Proliferation of atypical melanocytes involving epidermis and adnexal epithelium and infiltrating dermis (hematoxylin-eosin stain, 100x).

Large atypical melanocytes in the epidermis and dermis (hematoxylin-eosin stain, 400x).

Amelanotic melanoma represents 1.8%-8.1% of all such melanoms. Any clinical subtype of cutaneous melanoma may be amelanotic, although it is more common of subungual tumors (25%) and desmoplastic melanoma (more than 50%). Therefore amelanotic lentigo maligna melanoma (ALMM) is even more rare.[1] Since the first reported case[2] of ALMM as an "unpigmentierte melanosis praeblastomatosa," 27 cases have been published, including those published in 1957[3] and 1958[4] as extramammary Paget's disease of the scrotum. Based on these cases and those reviewed by others,[5] there is no definite or unique feature that may point to the diagnosis. A review of reported ALMM cases is shown in Table 1 .

According to a review of the literature, typical patients are elderly women (ratio 3:1) and the average age is 61.8 years. The most common localizations are the face -- especially the cheek and temple area, as in our reported case -- and upper extremities.

ALMM's clinical presentation has no specific features and most cases are misdiagnosed.
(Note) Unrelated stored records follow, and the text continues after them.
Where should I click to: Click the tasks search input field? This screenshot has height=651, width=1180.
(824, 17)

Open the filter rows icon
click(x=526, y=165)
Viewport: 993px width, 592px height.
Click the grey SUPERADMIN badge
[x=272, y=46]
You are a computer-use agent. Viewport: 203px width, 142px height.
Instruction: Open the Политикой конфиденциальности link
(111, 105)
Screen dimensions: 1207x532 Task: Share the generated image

The most common misdiagnoses are listed in Table 1 . ALMM usually presents as a nonpigmented, erythematous macule, sometimes with a slightly scaled surface and irregular, indistinct borders. Occasionally, it resembles a nonspecific swelling or normal skin-colored nodule. The lesion is almost always asymptomatic.[5,14,15,18]
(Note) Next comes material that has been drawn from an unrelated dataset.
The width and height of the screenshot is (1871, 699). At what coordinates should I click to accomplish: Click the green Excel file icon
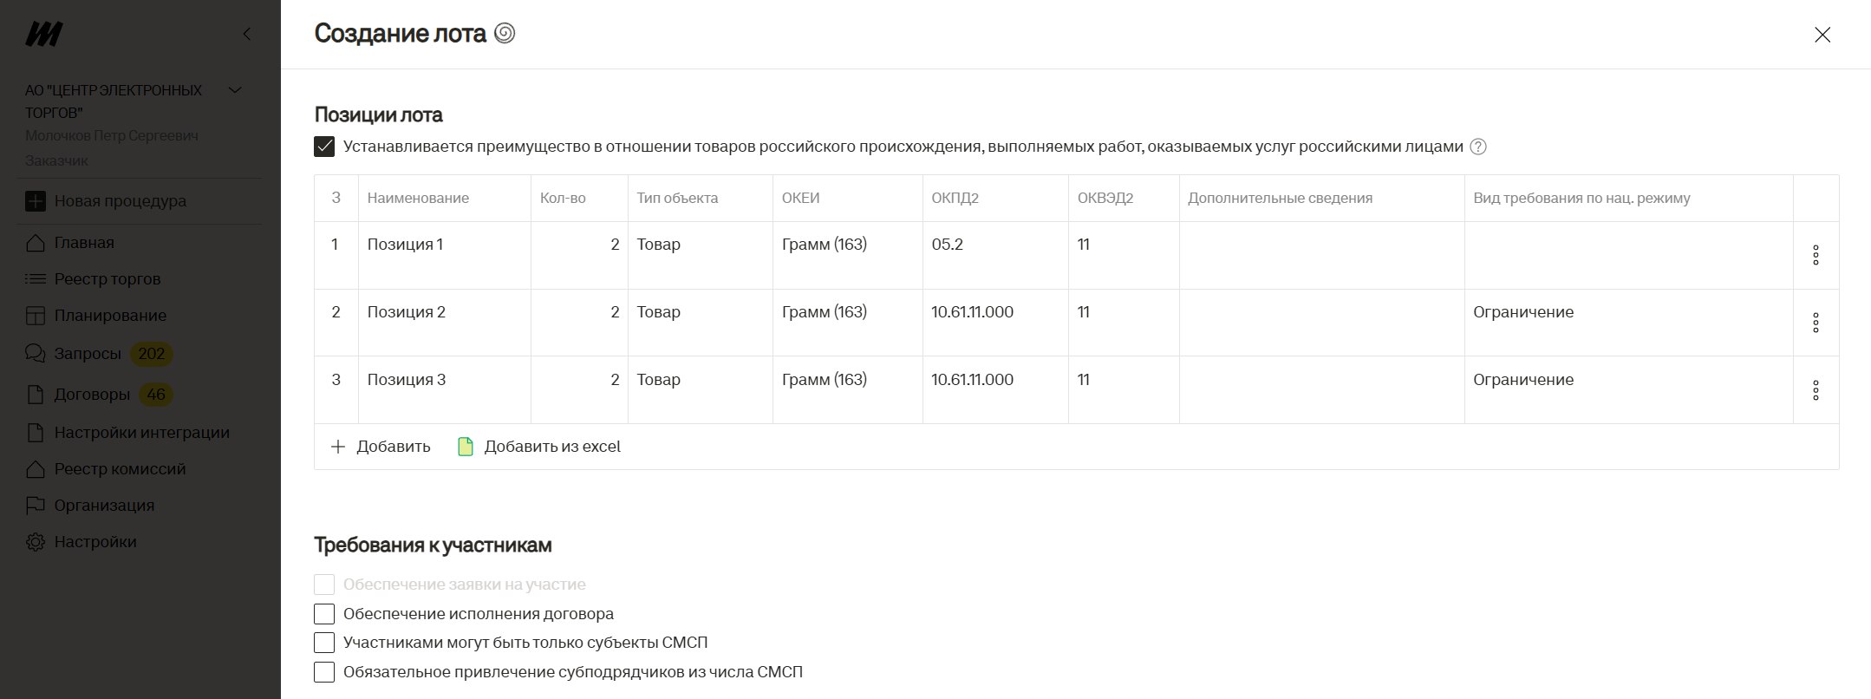pyautogui.click(x=466, y=447)
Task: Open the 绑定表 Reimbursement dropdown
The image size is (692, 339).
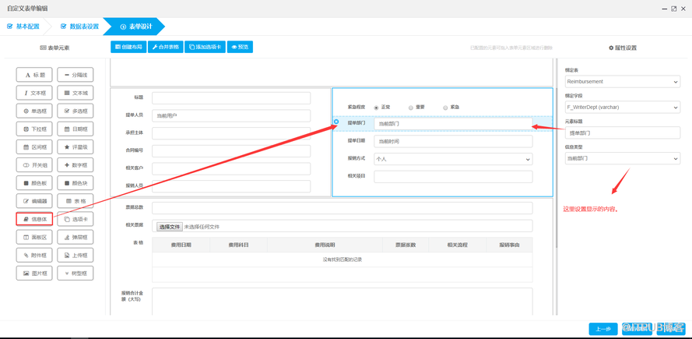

In the case discussed here, the lesion was suspicious for actinic keratosis, Bowen's disease, and discoid lupus erythematosus. The final diagnosis was achieved by histopathologic examination.

In ALMM the tumor originates at the epidermal-dermal junction where an irregular junctional activity takes place with downward streaming of tumor cells with anaplastic nuclei from the epidermis into the dermis. Lateral intraepidermal extension of melanoma cells beyond the borders of the dermal tumor may lead to disintegration of the epidermis and ulceration. The tumor cells show great variation in size and shape; however, the spindle-shaped type is most frequently seen. Mitoses are usually present, but only in small number. Melanin is absent or small amounts can be found with the Fontana-Masson stain, or, if fresh tissue is available, the dopa reaction can prove positive in at least part of the tumor.[21]

The etiology of the amelanotic component remains unknown. Two hypotheses have been suggested for melanocytes lacking pigment: 1) agenesis of melanosomes; and 2) abnormal melanogenesis. Some authors[5,14,18] believe that it could be related to the absence of the tyrosinase enzyme necessary for melanin synthesis. Others suggest that melanin is produced at low concentrations that go undetected clinically or histopathologically.

The prognosis of ALMM is not different from other melanomas having the same thickness and similar location. Therefore, prognosis is sometimes unfavorable if the correct diagnosis is achieved at a late stage, when the lesion is clinically evident, or when nodules arise, allowing the melanoma to progress to a potentially fatal outcome.[8,17] The potential risk of an in situ lentigo maligna becoming an invasive melanoma is unknown. There are no long-term follow-up studies so the frequency of progression remains uncertain.[17]

The most widely accepted treatment is local excision with a 0.5-2-cm margin depending on the Breslow's thickness. Destructive therapies such as radiotherapy and cryosurgery with liquid nitrogen have shown significant failure rates. They should be considered only for patients in whom surgery is judged to be impractical.[22]